TASK: Looking at the listing below, retype exactly the lines starting at the one containing "Contact us (125, 2304)" and ending at the one containing "Privacy (125, 2343)", both included, and nothing else.

··· RECORDED DATA ···

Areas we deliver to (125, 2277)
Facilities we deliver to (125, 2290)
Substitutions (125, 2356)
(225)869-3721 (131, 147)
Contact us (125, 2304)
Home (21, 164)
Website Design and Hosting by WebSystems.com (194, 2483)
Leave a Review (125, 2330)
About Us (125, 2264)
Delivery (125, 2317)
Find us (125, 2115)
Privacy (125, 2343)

···
··· RECORDED DATA ···

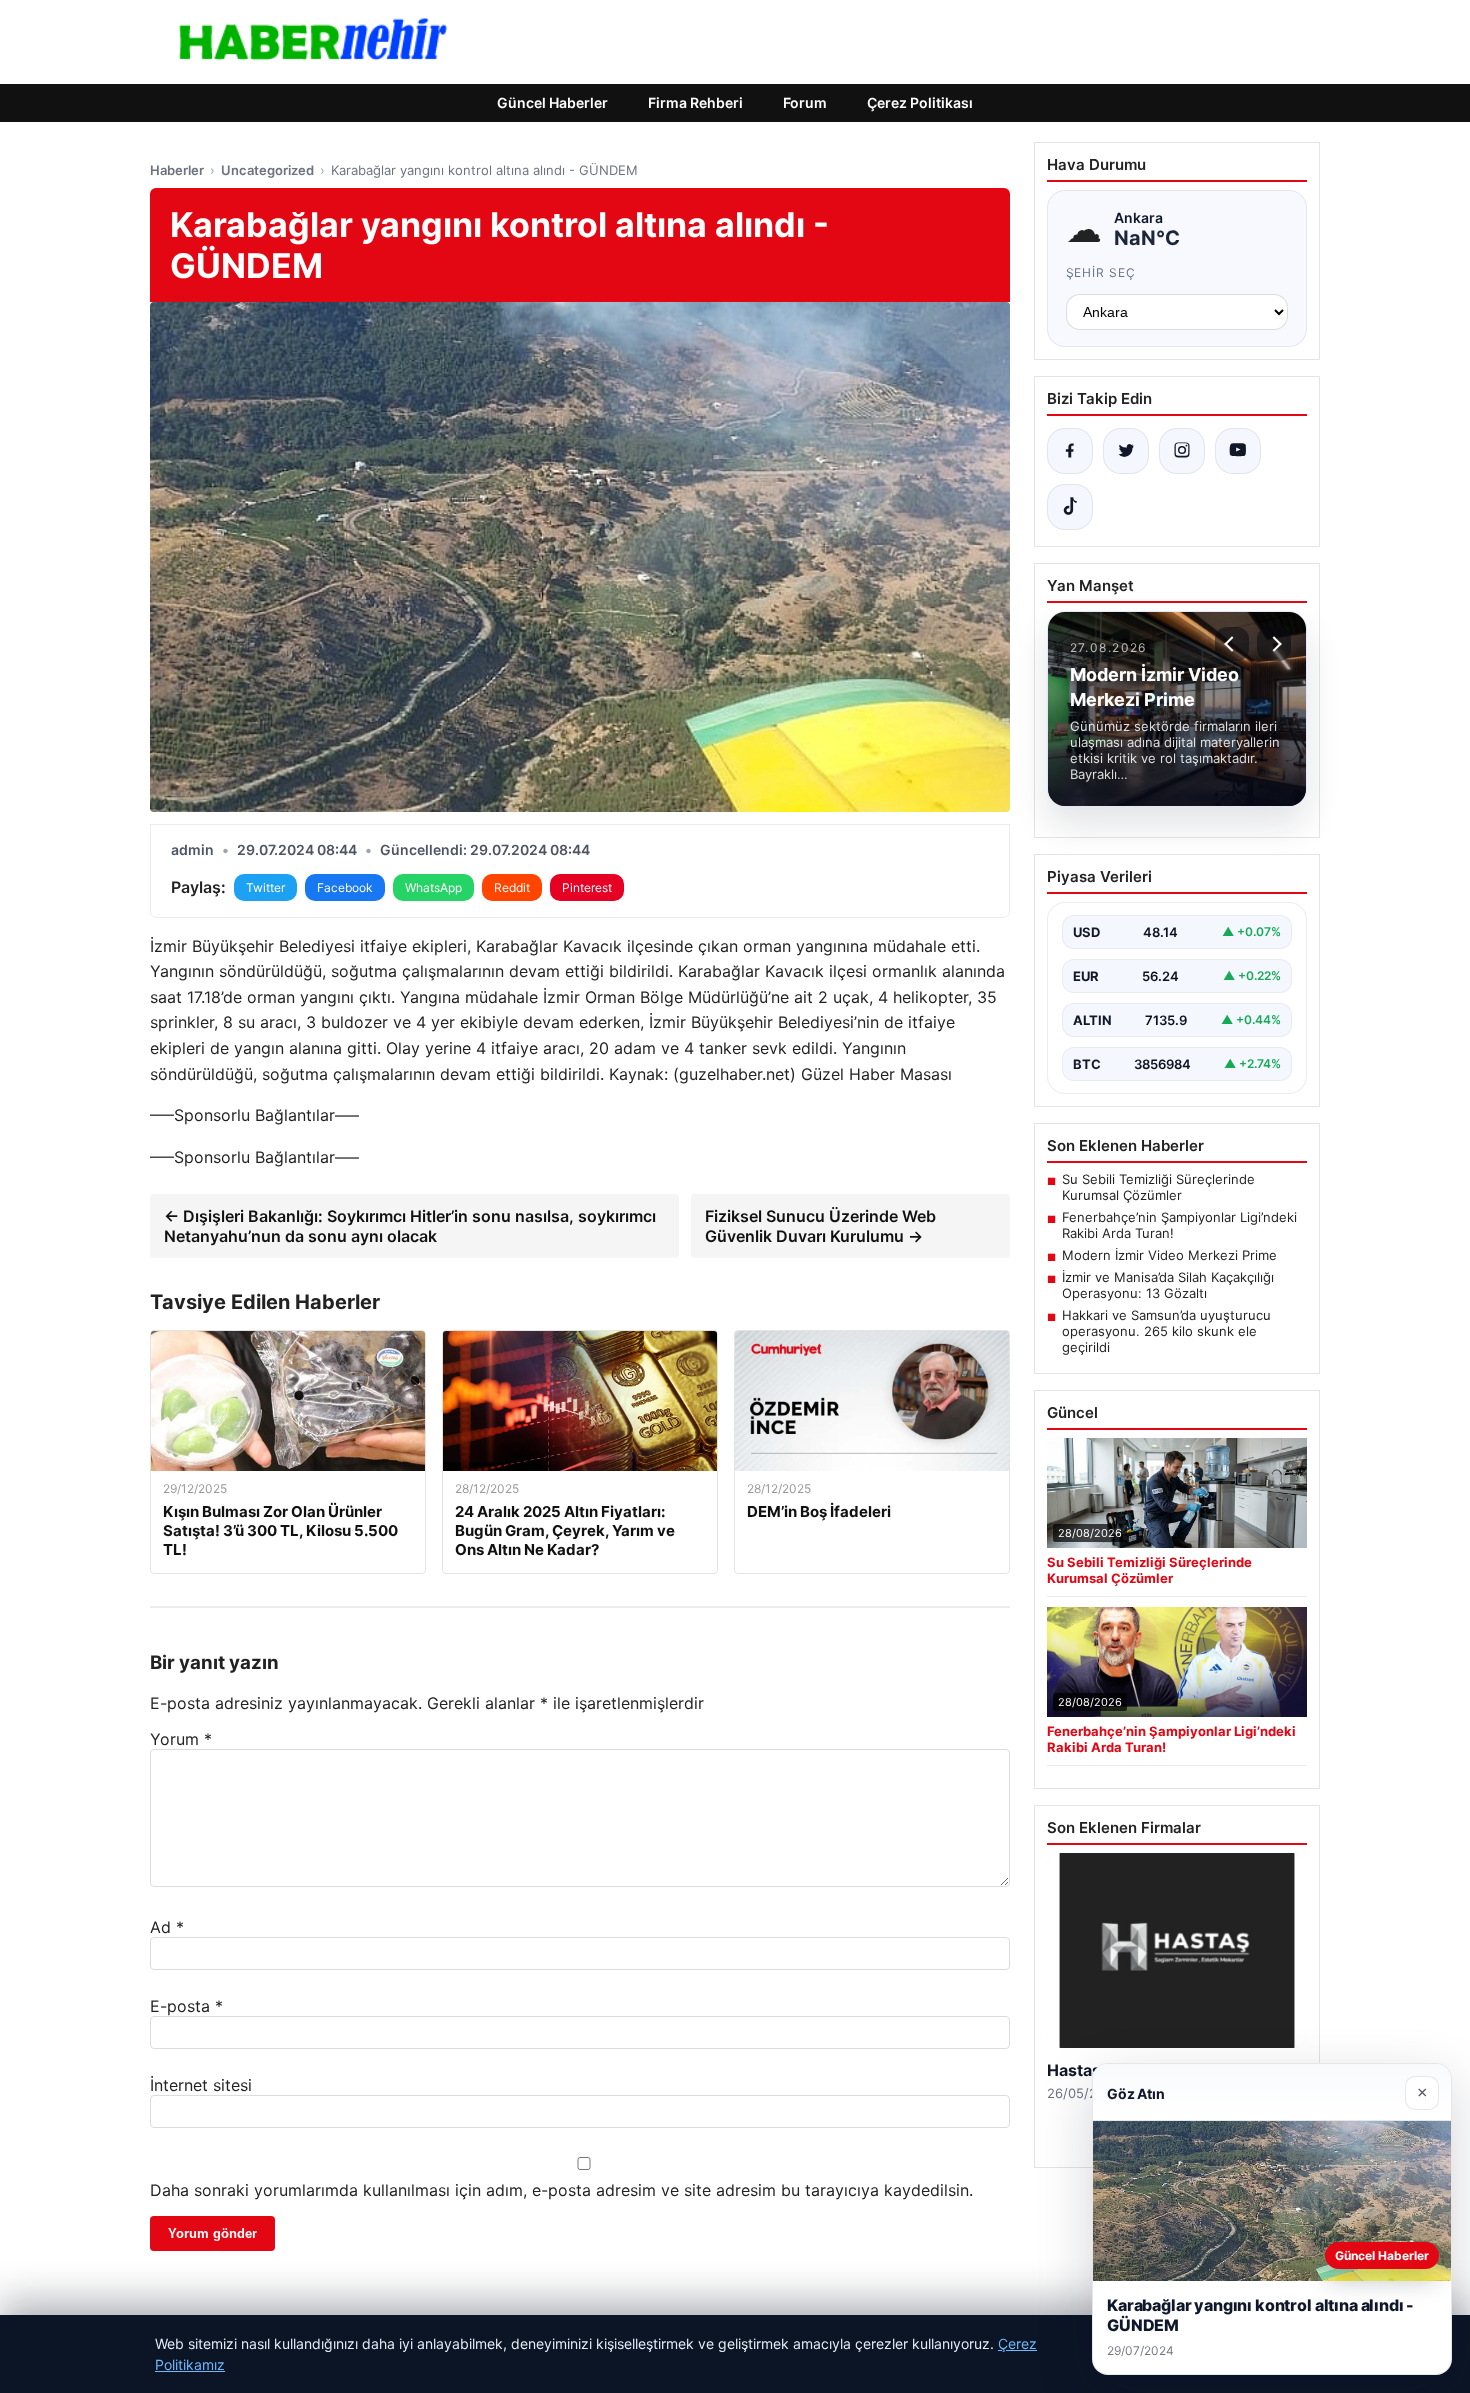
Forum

···

RESULT OF THE TASK:
Contact us (125, 2304)
Home (21, 164)
Website Design and Hosting by WebSystems.com (194, 2483)
Leave a Review (125, 2330)
About Us (125, 2264)
Delivery (125, 2317)
Find us (125, 2115)
Privacy (125, 2343)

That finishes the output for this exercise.